Southern Rural Life understands the national kill for bobby calves was down about 30% in recent weeks.

Ferndale farmer Henry McFadzien said there was a tremendous demand for bobby calves.

More dairy farmers were keeping and rearing bobby calves themselves because the price per weaned calf made it worthwhile, he said.

''There's some very good contracts out there.''

One hundred-kilogram weaners were selling for $450 and the top calves at the same weight were selling for $500, Mr McFadzien said.

There was a big demand for surplus calves, he said.

''It's all driven by demand. Last year we saw weaner beef calves sell for $4-plus a kilogram in the autumn.''

DairyNZ Southland-South Otago regional manager Richard Kyte said there had been more breeding of specialist beef breeds and there had been more discussion among some farmers looking to change their breeding policy about this option.

''In some cases, Friesians are also being kept for meat.''

Recently, Beef and Lamb New Zealand released its latest stock survey results ending June 2016 which showed weaner cattle numbers in Otago and Southland had increased by 11% to 143,000.
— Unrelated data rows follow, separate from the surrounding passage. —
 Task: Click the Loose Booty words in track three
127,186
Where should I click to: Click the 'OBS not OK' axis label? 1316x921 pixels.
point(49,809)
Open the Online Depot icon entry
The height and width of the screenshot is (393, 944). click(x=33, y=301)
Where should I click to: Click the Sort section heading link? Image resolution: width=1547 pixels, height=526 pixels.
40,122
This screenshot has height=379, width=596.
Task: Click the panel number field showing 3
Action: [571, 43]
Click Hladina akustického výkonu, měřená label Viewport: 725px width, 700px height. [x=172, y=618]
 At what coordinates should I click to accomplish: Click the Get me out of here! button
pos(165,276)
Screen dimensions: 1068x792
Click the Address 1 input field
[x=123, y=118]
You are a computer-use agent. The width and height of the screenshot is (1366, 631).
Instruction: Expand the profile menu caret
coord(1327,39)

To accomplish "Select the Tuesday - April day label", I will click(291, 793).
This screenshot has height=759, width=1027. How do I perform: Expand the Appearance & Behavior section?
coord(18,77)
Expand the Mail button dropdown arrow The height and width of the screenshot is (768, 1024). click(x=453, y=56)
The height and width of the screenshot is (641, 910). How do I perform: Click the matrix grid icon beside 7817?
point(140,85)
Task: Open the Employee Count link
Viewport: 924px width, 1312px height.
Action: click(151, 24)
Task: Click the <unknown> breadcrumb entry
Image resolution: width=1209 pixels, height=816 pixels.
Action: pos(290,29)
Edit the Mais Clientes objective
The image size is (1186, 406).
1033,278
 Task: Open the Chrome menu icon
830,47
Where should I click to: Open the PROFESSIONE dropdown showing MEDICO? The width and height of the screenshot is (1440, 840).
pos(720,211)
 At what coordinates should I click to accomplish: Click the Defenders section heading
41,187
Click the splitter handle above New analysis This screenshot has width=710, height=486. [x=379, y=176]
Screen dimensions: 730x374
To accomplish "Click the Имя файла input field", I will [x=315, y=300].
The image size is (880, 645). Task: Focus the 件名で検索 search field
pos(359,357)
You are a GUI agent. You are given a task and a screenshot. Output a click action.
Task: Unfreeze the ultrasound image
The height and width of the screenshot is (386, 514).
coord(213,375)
''A significant proportion of these were sourced from the dairy industry,'' the report said.

In Otago and Southland, total beef cattle numbers had risen 5.1% to 400,000 head.

This was more evident in Otago, which had increased 7.2%, than Southland, which had increased 2.4%.

Older trading cattle increased in Otago, but decreased in Southland.

Beef prices have continued at comfortable levels, which encouraged farmers to continue to increase beef cattle numbers as an alternative to sheep, the report said.


They are raising what? Calves for veal or calves to be beef?

It's either young beef or old beef.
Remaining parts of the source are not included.